◆ **Exercise requirements**
What is needed is an exact copy of every line from the one containing "Task: Open 信息 info button on AUDUSD chart" through the end of the entries; please set it down without any pictures.

◆ **Records shown**
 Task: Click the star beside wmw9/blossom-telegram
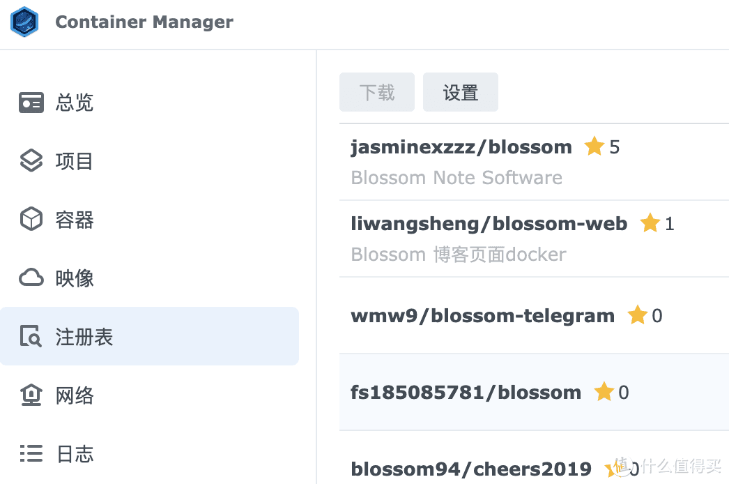[637, 315]
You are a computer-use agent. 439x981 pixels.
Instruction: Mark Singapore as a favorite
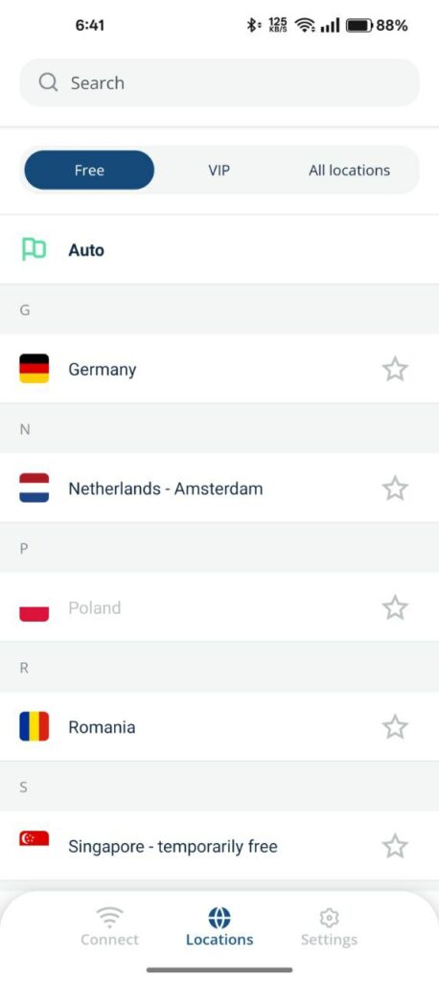pyautogui.click(x=395, y=847)
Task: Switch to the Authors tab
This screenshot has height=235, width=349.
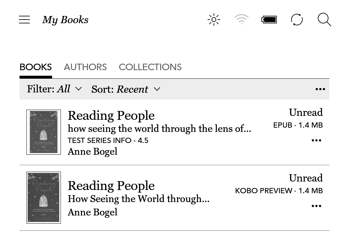Action: [x=85, y=67]
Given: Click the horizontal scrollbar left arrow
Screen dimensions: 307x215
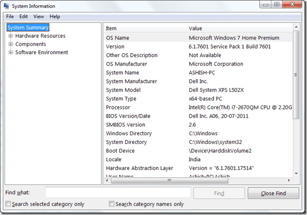Looking at the screenshot, I should [107, 180].
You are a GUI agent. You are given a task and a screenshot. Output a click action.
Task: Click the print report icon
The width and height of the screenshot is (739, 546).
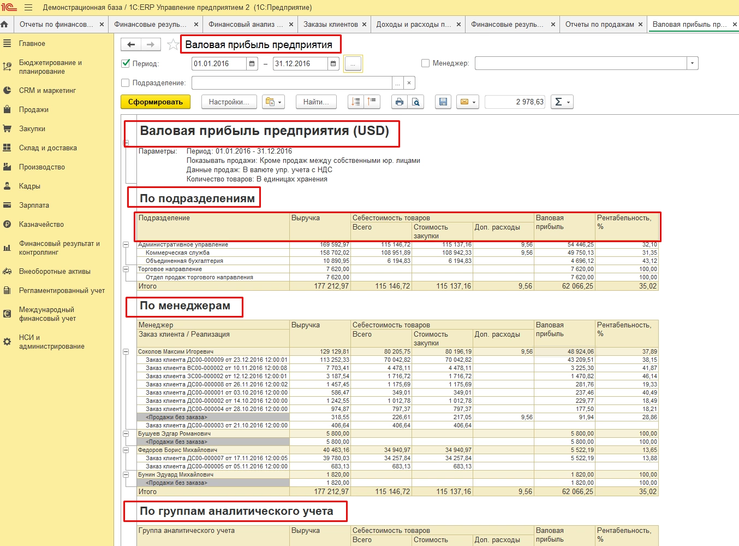coord(400,102)
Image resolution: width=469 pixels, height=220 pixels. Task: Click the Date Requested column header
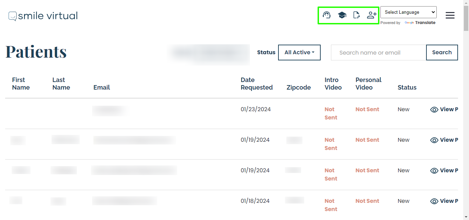tap(256, 84)
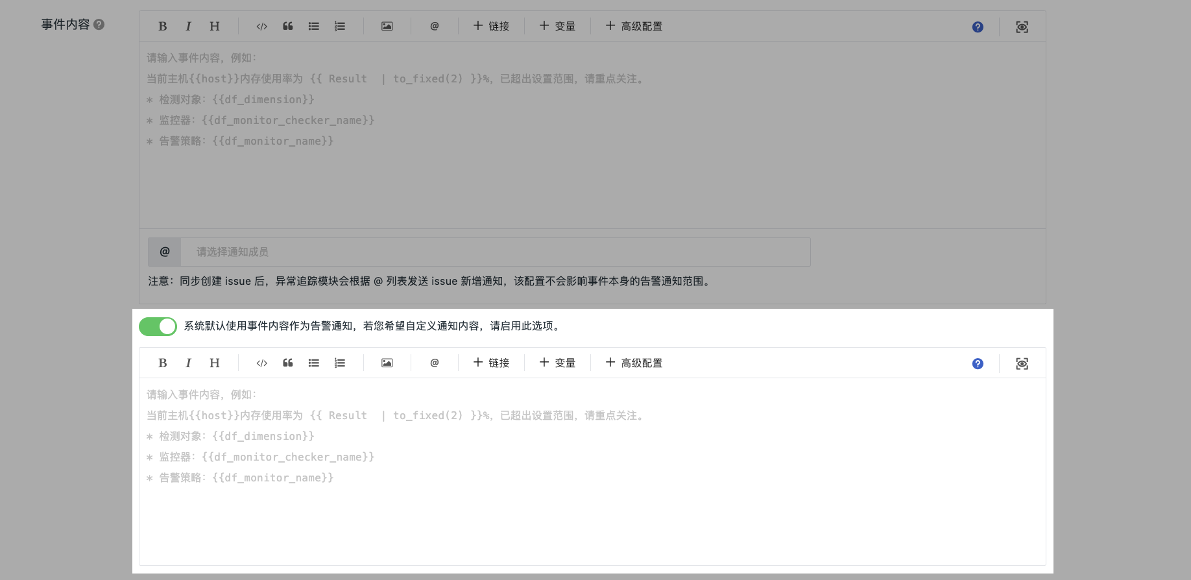Apply italic in custom notification editor
The image size is (1191, 580).
pyautogui.click(x=188, y=363)
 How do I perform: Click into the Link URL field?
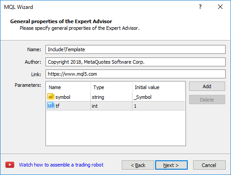(136, 74)
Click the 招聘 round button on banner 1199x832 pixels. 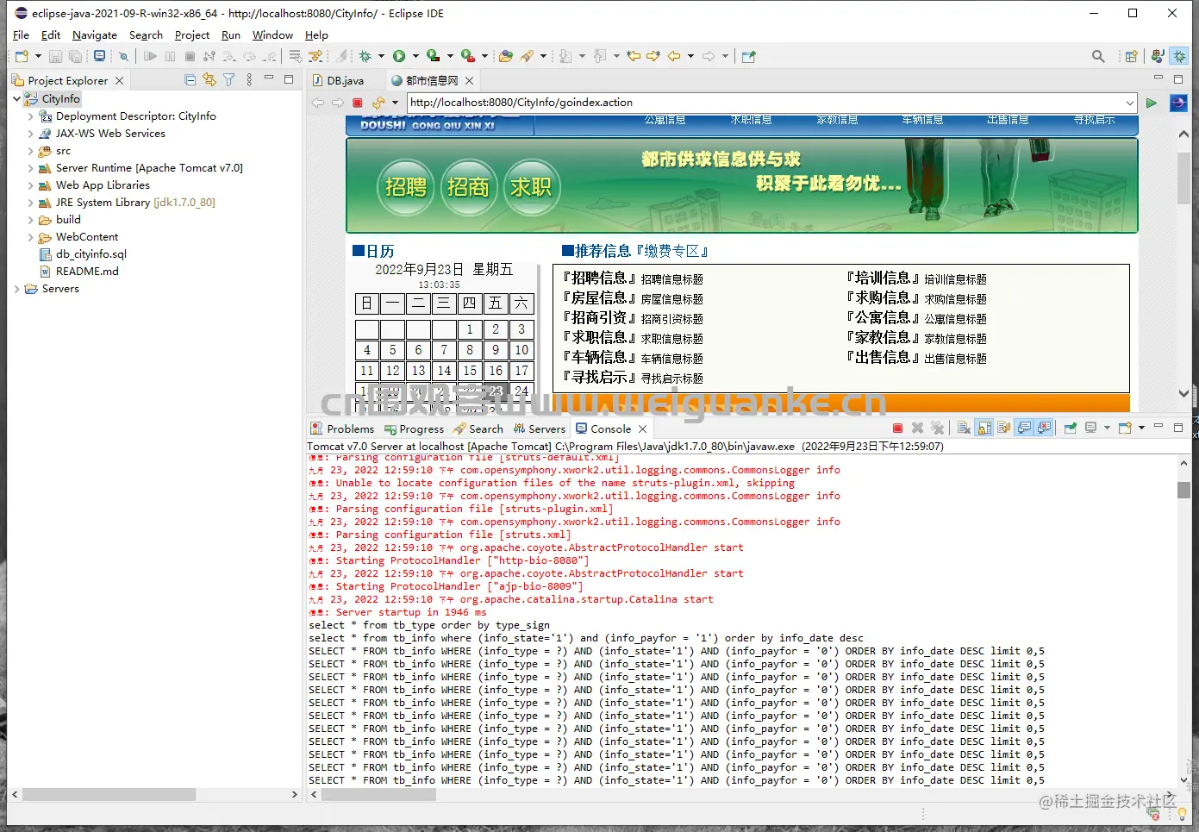[406, 187]
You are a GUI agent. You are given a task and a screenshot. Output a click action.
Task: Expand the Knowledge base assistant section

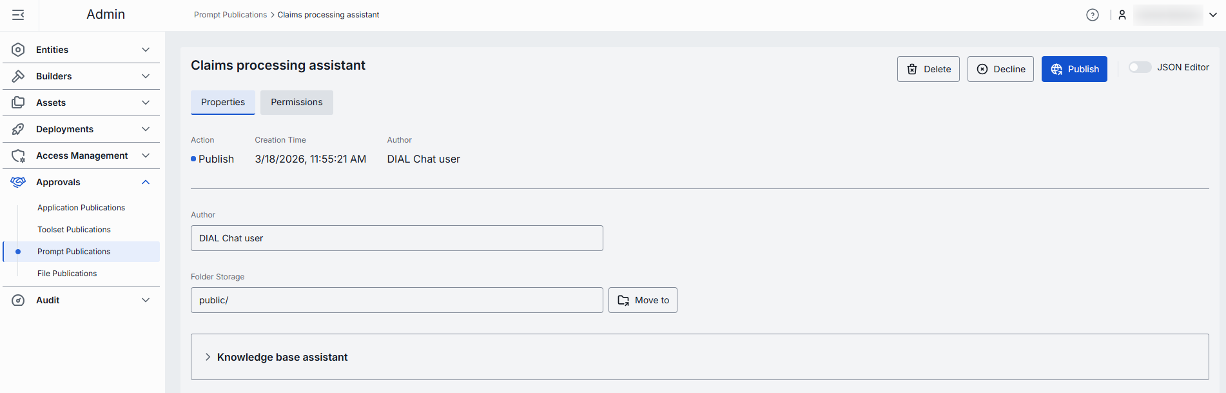(208, 357)
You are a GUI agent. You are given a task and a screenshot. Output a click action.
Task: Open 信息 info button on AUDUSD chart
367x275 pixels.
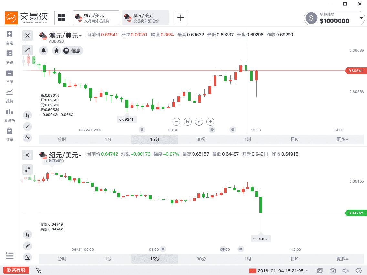coord(73,51)
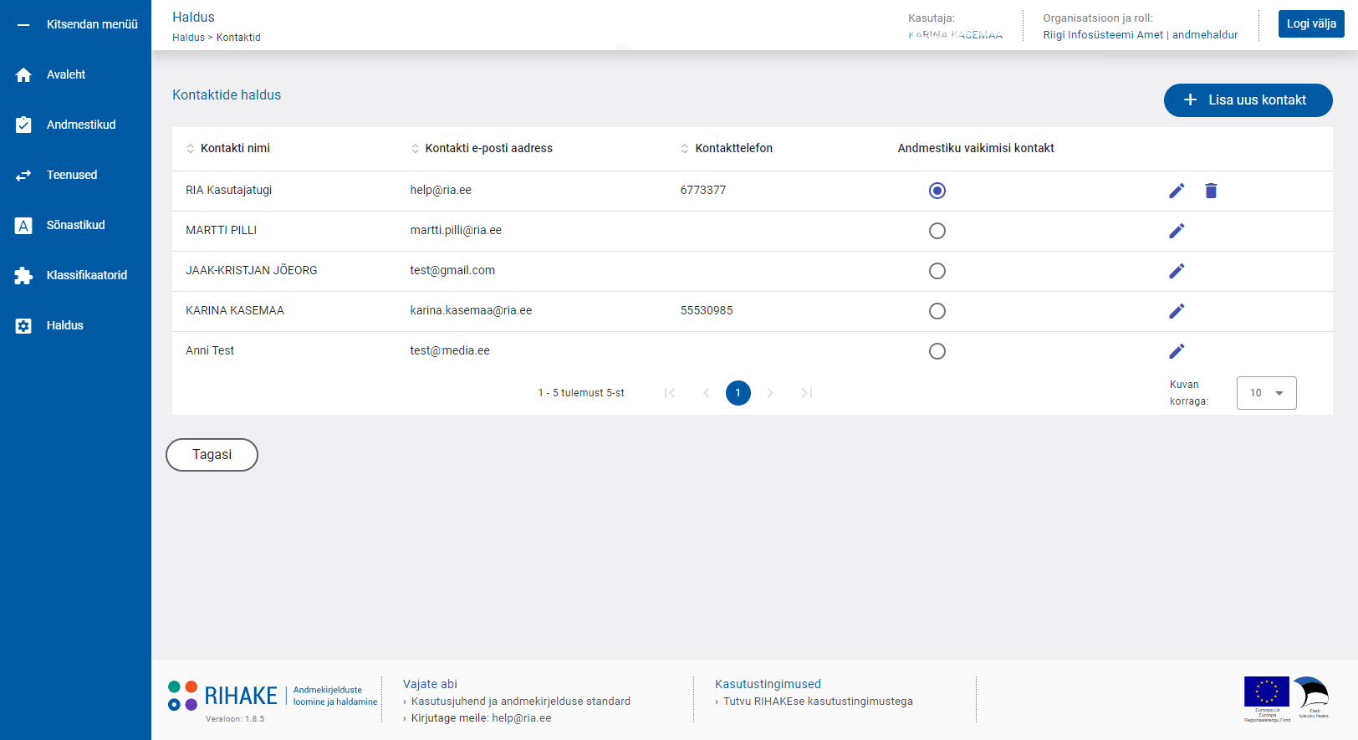Screen dimensions: 1358x740
Task: Edit the MARTTI PILLI contact row
Action: (x=1177, y=231)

◆ **Response to this exercise**
Task: Open 信息 info button on AUDUSD chart
367x275 pixels.
coord(73,51)
Screen dimensions: 1358x740
Task: Edit the MARTTI PILLI contact row
Action: (x=1177, y=231)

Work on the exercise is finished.